Geben Sie alle folgenden Einträge Zeile für Zeile unverändert wieder.

(Einträge zum Auffinden von Wörtern und Elementen)
——
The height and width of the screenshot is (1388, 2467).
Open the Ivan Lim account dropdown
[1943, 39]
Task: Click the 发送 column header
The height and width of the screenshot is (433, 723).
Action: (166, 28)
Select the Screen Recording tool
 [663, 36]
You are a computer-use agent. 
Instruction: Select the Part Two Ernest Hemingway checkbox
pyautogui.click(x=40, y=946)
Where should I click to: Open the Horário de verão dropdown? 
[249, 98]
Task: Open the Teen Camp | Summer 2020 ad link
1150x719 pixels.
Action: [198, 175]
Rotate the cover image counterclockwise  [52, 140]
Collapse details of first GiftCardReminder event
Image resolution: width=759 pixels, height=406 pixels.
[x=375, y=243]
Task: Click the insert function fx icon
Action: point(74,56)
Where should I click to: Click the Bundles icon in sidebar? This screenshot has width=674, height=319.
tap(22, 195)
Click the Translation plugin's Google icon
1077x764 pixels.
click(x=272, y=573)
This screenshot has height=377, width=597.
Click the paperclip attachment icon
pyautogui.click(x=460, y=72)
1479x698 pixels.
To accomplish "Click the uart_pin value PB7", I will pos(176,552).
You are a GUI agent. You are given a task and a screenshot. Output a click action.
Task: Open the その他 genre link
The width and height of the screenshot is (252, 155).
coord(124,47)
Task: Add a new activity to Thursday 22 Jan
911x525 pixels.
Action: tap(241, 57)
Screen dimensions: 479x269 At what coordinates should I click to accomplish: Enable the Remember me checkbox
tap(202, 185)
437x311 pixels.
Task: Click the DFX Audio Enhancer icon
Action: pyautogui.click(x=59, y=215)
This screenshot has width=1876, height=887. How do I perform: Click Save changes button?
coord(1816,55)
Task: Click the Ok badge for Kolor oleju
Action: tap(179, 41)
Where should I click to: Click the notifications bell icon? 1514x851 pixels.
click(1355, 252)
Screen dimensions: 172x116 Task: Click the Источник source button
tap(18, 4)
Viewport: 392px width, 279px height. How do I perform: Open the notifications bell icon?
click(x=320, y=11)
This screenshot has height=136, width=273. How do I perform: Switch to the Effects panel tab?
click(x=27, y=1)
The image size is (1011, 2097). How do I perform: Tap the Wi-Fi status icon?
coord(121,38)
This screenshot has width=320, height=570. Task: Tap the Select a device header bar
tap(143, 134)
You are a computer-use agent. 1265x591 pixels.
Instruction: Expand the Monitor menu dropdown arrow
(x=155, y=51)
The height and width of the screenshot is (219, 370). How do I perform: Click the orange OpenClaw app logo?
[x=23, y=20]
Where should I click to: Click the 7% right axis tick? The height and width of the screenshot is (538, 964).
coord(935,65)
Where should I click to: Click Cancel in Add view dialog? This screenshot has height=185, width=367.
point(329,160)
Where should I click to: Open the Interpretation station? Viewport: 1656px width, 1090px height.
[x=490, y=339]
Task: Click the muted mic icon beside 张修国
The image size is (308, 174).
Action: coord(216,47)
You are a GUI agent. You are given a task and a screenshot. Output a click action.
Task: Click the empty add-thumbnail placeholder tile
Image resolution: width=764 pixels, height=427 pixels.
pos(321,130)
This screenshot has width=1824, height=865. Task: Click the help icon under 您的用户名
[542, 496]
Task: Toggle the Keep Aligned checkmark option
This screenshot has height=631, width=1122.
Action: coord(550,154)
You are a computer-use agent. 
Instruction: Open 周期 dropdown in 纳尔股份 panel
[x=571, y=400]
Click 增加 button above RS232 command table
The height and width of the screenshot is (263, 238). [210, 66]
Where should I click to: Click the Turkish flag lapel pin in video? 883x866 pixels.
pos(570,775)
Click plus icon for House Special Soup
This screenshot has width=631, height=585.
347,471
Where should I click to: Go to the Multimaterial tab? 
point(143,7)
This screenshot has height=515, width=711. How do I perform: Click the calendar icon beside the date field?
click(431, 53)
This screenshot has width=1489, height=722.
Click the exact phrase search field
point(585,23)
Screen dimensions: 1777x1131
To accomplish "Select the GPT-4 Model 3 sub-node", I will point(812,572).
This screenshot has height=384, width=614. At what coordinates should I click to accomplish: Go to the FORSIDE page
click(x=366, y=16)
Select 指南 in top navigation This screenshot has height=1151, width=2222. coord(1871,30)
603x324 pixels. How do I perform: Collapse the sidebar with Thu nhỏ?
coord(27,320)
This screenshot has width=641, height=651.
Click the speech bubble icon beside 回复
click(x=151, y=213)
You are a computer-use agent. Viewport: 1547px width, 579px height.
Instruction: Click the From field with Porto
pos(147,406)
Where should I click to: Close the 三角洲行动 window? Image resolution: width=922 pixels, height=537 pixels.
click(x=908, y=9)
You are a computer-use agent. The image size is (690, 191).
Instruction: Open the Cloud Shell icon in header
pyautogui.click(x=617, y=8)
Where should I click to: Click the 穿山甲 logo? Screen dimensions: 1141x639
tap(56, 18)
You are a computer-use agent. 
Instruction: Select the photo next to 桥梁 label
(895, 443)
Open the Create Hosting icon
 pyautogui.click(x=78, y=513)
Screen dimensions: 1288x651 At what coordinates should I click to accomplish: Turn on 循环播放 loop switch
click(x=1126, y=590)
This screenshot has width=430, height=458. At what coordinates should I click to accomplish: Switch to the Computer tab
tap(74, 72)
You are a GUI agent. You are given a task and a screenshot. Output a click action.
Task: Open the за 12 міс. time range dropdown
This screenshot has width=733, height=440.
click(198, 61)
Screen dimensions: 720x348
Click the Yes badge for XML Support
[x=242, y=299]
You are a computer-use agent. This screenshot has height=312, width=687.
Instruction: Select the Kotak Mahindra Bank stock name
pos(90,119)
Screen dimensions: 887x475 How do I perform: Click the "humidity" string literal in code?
——
Richtige Antwort
The height and width of the screenshot is (1388, 2467).
Open the Ivan Lim account dropdown
[1943, 39]
Task: Click the 发送 column header
The height and width of the screenshot is (433, 723).
Action: (166, 28)
Select the Screen Recording tool
 [663, 36]
You are a computer-use agent. 
Instruction: Select the Part Two Ernest Hemingway checkbox
pyautogui.click(x=40, y=946)
Where should I click to: Open the Horário de verão dropdown? 
[249, 98]
Task: Open the Teen Camp | Summer 2020 ad link
1150x719 pixels.
Action: [198, 175]
Rotate the cover image counterclockwise  [52, 140]
Collapse details of first GiftCardReminder event
Image resolution: width=759 pixels, height=406 pixels.
[x=375, y=243]
Task: Click the insert function fx icon
Action: point(74,56)
Where should I click to: Click the Bundles icon in sidebar? This screenshot has width=674, height=319.
tap(22, 195)
Click the Translation plugin's Google icon
1077x764 pixels.
click(x=272, y=573)
This screenshot has height=377, width=597.
Click the paperclip attachment icon
pyautogui.click(x=460, y=72)
1479x698 pixels.
To accomplish "Click the uart_pin value PB7", I will pos(176,552).
You are a GUI agent. You are given a task and a screenshot. Output a click action.
Task: Open the その他 genre link
The width and height of the screenshot is (252, 155).
coord(124,47)
Task: Add a new activity to Thursday 22 Jan
911x525 pixels.
Action: tap(241, 57)
Screen dimensions: 479x269 At what coordinates should I click to accomplish: Enable the Remember me checkbox
tap(202, 185)
437x311 pixels.
Task: Click the DFX Audio Enhancer icon
Action: pyautogui.click(x=59, y=215)
This screenshot has width=1876, height=887. How do I perform: Click Save changes button?
coord(1816,55)
Task: Click the Ok badge for Kolor oleju
Action: tap(179, 41)
Where should I click to: Click the notifications bell icon? 1514x851 pixels.
click(1355, 252)
Screen dimensions: 172x116 Task: Click the Источник source button
tap(18, 4)
Viewport: 392px width, 279px height. How do I perform: Open the notifications bell icon?
click(x=320, y=11)
This screenshot has height=136, width=273. How do I perform: Switch to the Effects panel tab?
click(x=27, y=1)
The image size is (1011, 2097). How do I perform: Tap the Wi-Fi status icon?
coord(121,38)
This screenshot has width=320, height=570. Task: Tap the Select a device header bar
tap(143, 134)
You are a computer-use agent. 1265x591 pixels.
Instruction: Expand the Monitor menu dropdown arrow
(x=155, y=51)
The height and width of the screenshot is (219, 370). How do I perform: Click the orange OpenClaw app logo?
[x=23, y=20]
Where should I click to: Click the 7% right axis tick? The height and width of the screenshot is (538, 964).
coord(935,65)
Where should I click to: Click Cancel in Add view dialog? This screenshot has height=185, width=367.
point(329,160)
Where should I click to: Open the Interpretation station? Viewport: 1656px width, 1090px height.
[x=490, y=339]
Task: Click the muted mic icon beside 张修国
The image size is (308, 174).
Action: coord(216,47)
You are a GUI agent. You are given a task and a screenshot. Output a click action.
Task: Click the empty add-thumbnail placeholder tile
Image resolution: width=764 pixels, height=427 pixels.
pos(321,130)
This screenshot has width=1824, height=865. Task: Click the help icon under 您的用户名
[542, 496]
Task: Toggle the Keep Aligned checkmark option
This screenshot has height=631, width=1122.
Action: coord(550,154)
You are a computer-use agent. 
Instruction: Open 周期 dropdown in 纳尔股份 panel
[x=571, y=400]
Click 增加 button above RS232 command table
The height and width of the screenshot is (263, 238). [210, 66]
Where should I click to: Click the Turkish flag lapel pin in video? 883x866 pixels.
pos(570,775)
Click plus icon for House Special Soup
This screenshot has width=631, height=585.
347,471
Where should I click to: Go to the Multimaterial tab? 
point(143,7)
This screenshot has height=515, width=711. How do I perform: Click the calendar icon beside the date field?
click(431, 53)
This screenshot has width=1489, height=722.
Click the exact phrase search field
point(585,23)
Screen dimensions: 1777x1131
To accomplish "Select the GPT-4 Model 3 sub-node", I will point(812,572).
This screenshot has height=384, width=614. At what coordinates should I click to accomplish: Go to the FORSIDE page
click(x=366, y=16)
Select 指南 in top navigation This screenshot has height=1151, width=2222. coord(1871,30)
603x324 pixels. How do I perform: Collapse the sidebar with Thu nhỏ?
coord(27,320)
This screenshot has width=641, height=651.
Click the speech bubble icon beside 回复
click(x=151, y=213)
You are a computer-use agent. Viewport: 1547px width, 579px height.
Instruction: Click the From field with Porto
pos(147,406)
Where should I click to: Close the 三角洲行动 window? Image resolution: width=922 pixels, height=537 pixels.
click(x=908, y=9)
You are a computer-use agent. The image size is (690, 191).
Instruction: Open the Cloud Shell icon in header
pyautogui.click(x=617, y=8)
Where should I click to: Click the 穿山甲 logo? Screen dimensions: 1141x639
tap(56, 18)
You are a computer-use agent. 
Instruction: Select the photo next to 桥梁 label
(895, 443)
Open the Create Hosting icon
 pyautogui.click(x=78, y=513)
Screen dimensions: 1288x651 At what coordinates should I click to accomplish: Turn on 循环播放 loop switch
click(x=1126, y=590)
This screenshot has width=430, height=458. At what coordinates should I click to accomplish: Switch to the Computer tab
tap(74, 72)
You are a GUI agent. You are given a task and a screenshot. Output a click action.
Task: Open the за 12 міс. time range dropdown
This screenshot has width=733, height=440.
click(198, 61)
Screen dimensions: 720x348
Click the Yes badge for XML Support
[x=242, y=299]
You are a computer-use agent. This screenshot has height=312, width=687.
Instruction: Select the Kotak Mahindra Bank stock name
pos(90,119)
Screen dimensions: 887x475 How do I perform: Click the "humidity" string literal in code?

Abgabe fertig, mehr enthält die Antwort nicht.